NAME
pam_ldap - PAM module for LDAP-based authentication
SYNOPSIS
pam_ldap.so [...]
DESCRIPTION
This is a PAM module that uses an LDAP server to verify user access
rights and credentials.
OPTIONS
use_first_pass
Specifies that the PAM module should use the first password
provided in the authentication stack and not prompt the user for
a password.
try_first_pass
Specifies that the PAM module should use the first password
provided in the authentication stack and if that fails prompt
the user for a password.
ignore_unknown_user
Specifies that the PAM module should return PAM_IGNORE for users
that are not present in the LDAP directory. This causes the PAM
framework to ignore this module.
ignore_authinfo_unavail
Specifies that the PAM module should return PAM_IGNORE if it
cannot contact the LDAP server. This causes the PAM framework
to ignore this module.
no_warn
Specifies that warning messages should not be propagated to the
PAM application.
use_authtok
This causes the PAM module to use the earlier provided password
when changing the password. The module will not prompt the user
for a new password (it is analogous to use_first_pass).

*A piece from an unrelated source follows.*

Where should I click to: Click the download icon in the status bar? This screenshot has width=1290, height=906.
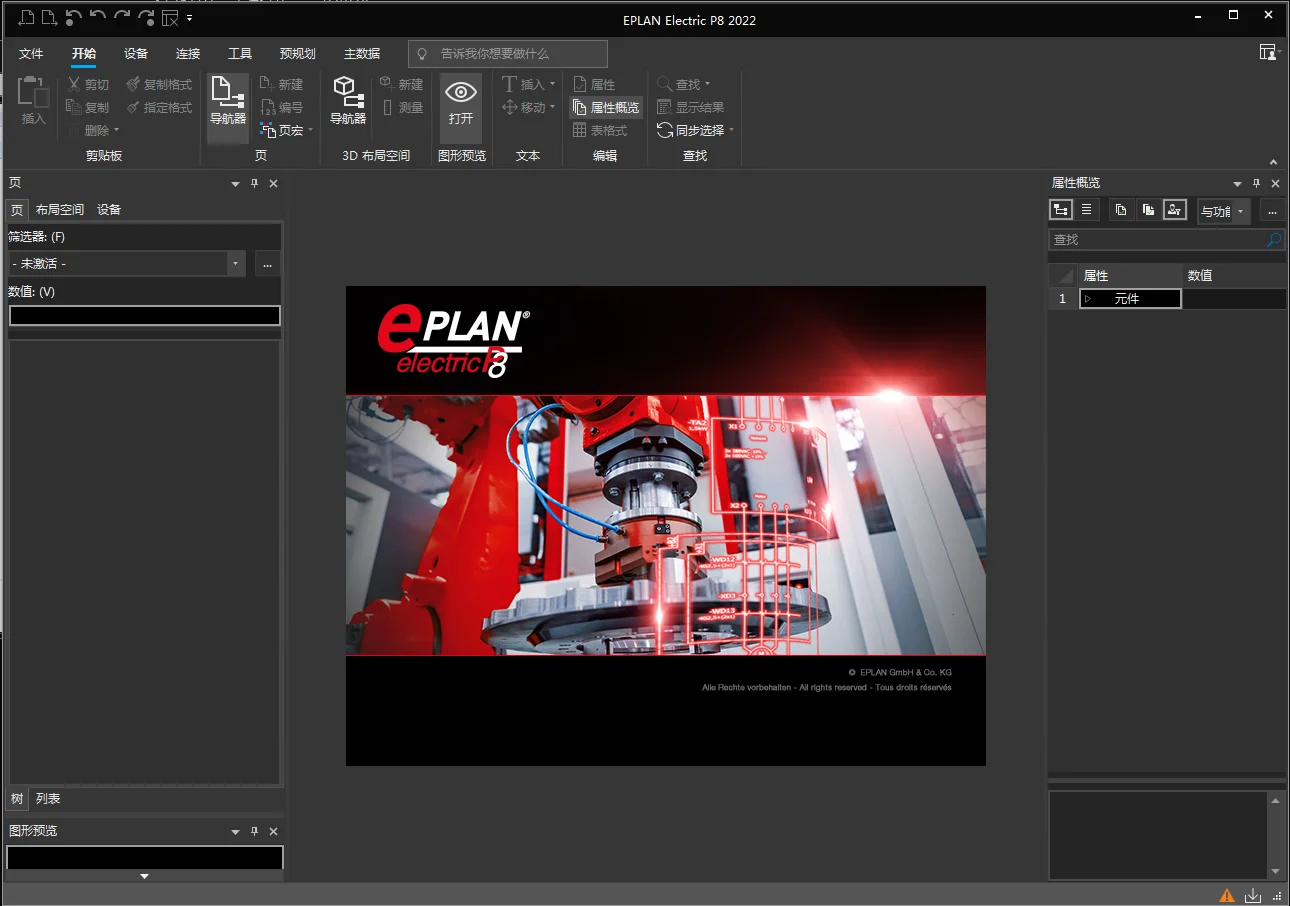tap(1253, 895)
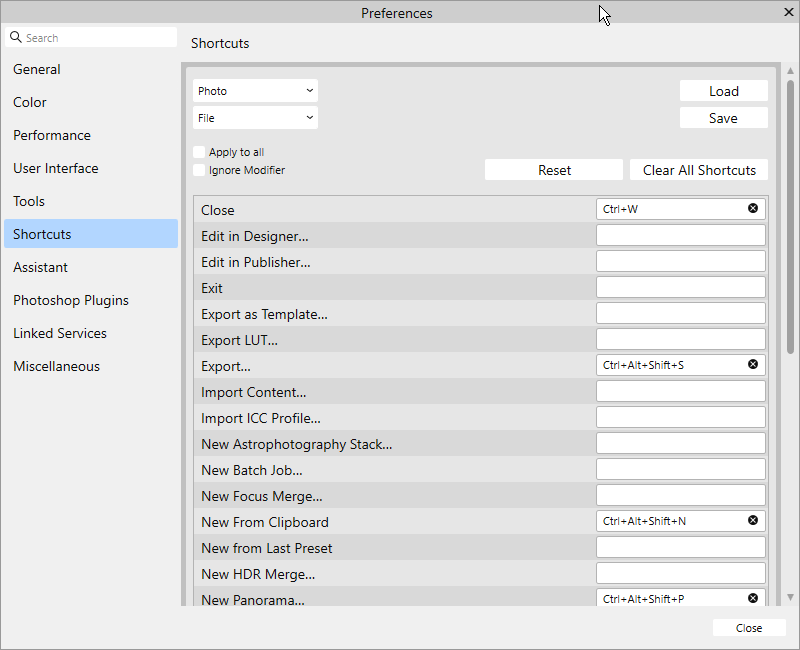Switch to Color preferences

pyautogui.click(x=30, y=102)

debug This option causes the PAM module to log debugging information
to syslog(3).
minimum_uid=UID
This option causes the PAM module to ignore the user if the user
id is lower than the specified value. This can be used to bypass
LDAP checks for system users (e.g. by setting it to 1000).
MODULE SERVICES PROVIDED
All services are provided by this module but currently sessions changes
are not implemented in the nslcd daemon.
FILES
/etc/pam.conf
the main PAM configuration file
/etc/nslcd.conf
The configuration file for the nslcd daemon (see nslcd.conf(5))
SEE ALSO
pam.conf(5), nslcd(8), nslcd.conf(5)
AUTHOR
This manual was written by Arthur de Jong <arthur@arthurdejong.org>.